In Shakespeare's King Lear, the Fool's advice for those who had money was to "have more than thou showest".
Alas for Finance Minister Bill English, the Public Finance Act precludes him following the Fool's advice.
That requires him to open his books for public inspection on a regular basis.
The folly of this became apparent very soon after the opening of the Government books revealed a $1.8 billion surplus for the year past.
At the time, English said life had been easier in Deficit Lane because he could simply say "no" to every beggar who came knocking.
Since then the begging cups have been out for everything from prisons to boxing matches. Transport Minister Simon Bridges wants electric cars, Economic Development Minister Steven Joyce wants to join the space race, Conservation Minister Maggie Barry wants to hunt down every rat in town.
Each begging cup will have flow on effects. For example, English has to fund more prisons because of the growing number of prisoners.
On top of that, National is expected to announce extra police. More police equals more arrests, which equals even more prisoners. It's a vicious cycle.
Then came the news New Zealand could host its first ever WBO world title fight.
There was a request from Duco Event's Dean Lonergan for a bit of taxpayer funding to help make up the funding needed for that in sponsorship.
Fans of boxing will support it. Then there are those who will believe it is unnecessary.
It hardly meets the criteria oft-used by the Government's critics, who have adopted a child poverty measure for any spending deemed unworthy.
But political parties are in the process of putting together their Tinder profiles for their hot date with the voters in 2017.
Things such as the Parker fight affords the Government the chance to show its fun-loving side.
Since at least the days of the Roman Empire, rulers have taken it upon themselves to provide entertainment for the masses.
There was the Roman Circus Maximus - the venue for such extravaganzas as a showdown between a group of gladiators and 20 elephants.
The fate of gladiators was often determined by an Emperor's fickle thumb.
Democracy and an aversion to capital punishment rather spoiled such forms of entertainment but the Government's Major Events Fund is designed to provide a watered down version of such frivolities - such as the Rugby World Cup and America's Cup.
Economic Development Minister Steven Joyce has spelled out the circumstances in which the Government will come to Duco's party - it must be an event which would not be held in New Zealand unless the Government fronted up with the moolah.
In truth, the only criteria it has to meet is public support.
The previous Labour Government supported the Government putting money into the America's Cup.
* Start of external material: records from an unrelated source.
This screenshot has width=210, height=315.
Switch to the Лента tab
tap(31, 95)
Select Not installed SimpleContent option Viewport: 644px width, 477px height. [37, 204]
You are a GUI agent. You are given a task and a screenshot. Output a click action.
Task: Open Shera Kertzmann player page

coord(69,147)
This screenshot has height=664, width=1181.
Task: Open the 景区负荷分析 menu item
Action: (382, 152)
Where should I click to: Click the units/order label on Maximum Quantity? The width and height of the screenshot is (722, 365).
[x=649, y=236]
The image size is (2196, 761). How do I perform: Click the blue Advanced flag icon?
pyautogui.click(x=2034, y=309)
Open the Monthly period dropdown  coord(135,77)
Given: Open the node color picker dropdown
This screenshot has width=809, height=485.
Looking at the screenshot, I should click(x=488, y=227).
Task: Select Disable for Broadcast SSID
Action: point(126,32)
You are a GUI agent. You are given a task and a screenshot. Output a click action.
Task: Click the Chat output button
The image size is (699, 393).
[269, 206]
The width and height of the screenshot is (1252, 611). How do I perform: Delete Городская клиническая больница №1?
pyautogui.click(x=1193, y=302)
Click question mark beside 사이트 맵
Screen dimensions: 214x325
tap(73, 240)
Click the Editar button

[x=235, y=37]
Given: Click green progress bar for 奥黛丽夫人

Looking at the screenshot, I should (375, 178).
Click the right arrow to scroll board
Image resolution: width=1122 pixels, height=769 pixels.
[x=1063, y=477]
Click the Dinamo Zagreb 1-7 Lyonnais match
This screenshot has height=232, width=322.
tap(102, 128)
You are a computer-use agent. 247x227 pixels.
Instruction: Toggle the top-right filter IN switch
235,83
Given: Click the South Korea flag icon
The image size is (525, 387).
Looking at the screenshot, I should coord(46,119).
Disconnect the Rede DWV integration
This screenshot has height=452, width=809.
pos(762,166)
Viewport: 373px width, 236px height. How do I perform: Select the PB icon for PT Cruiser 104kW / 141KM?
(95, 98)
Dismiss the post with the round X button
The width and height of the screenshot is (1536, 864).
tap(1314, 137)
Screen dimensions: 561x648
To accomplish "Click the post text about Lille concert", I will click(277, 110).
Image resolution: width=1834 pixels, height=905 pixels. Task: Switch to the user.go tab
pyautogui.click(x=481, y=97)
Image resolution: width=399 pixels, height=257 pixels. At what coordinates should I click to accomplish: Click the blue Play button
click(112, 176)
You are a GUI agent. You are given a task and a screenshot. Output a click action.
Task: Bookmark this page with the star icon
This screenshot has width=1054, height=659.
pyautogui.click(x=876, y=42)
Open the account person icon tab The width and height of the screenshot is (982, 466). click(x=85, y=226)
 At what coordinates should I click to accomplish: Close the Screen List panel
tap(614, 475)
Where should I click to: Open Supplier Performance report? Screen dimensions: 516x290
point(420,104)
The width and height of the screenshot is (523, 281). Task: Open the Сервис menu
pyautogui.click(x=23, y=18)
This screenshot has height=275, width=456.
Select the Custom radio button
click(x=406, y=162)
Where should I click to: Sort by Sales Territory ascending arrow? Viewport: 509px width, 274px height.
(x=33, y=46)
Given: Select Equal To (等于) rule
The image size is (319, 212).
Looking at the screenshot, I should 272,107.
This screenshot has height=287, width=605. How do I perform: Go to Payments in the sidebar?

At the time, the National Opposition were not fans.
They became avid fans a bit later on when they were in Government - not least because now it was them rather than Labour who would enjoy the photo ops on offer.
But the America's Cup was held over a long period.
A boxing match can be over in the space of one big punch and it costs $50 a pop to watch it on Sky - hardly a price at which the masses can enjoy it.
English, meanwhile, may also be bracing himself for a further attempt to raid the kitty - for the Prime Minister's own plane after the air force travel woes that beset his trip to India.
The Opposition would be delighted if that was the case. They are even tacitly egging him on. Labour's David Shearer has questioned whether the Prime Minister should have to rely on the Defence Force and NZ First's Ron Mark has even suggested Key should invest in an Airbus 320 instead of relying on the air force 757s.
It might make practical sense. Many leaders of other countries have their own dedicated air transport.
But given Key is now in his third term and seeking a fourth, spending up large on his very own jet would mean King Lear's was not the only fool.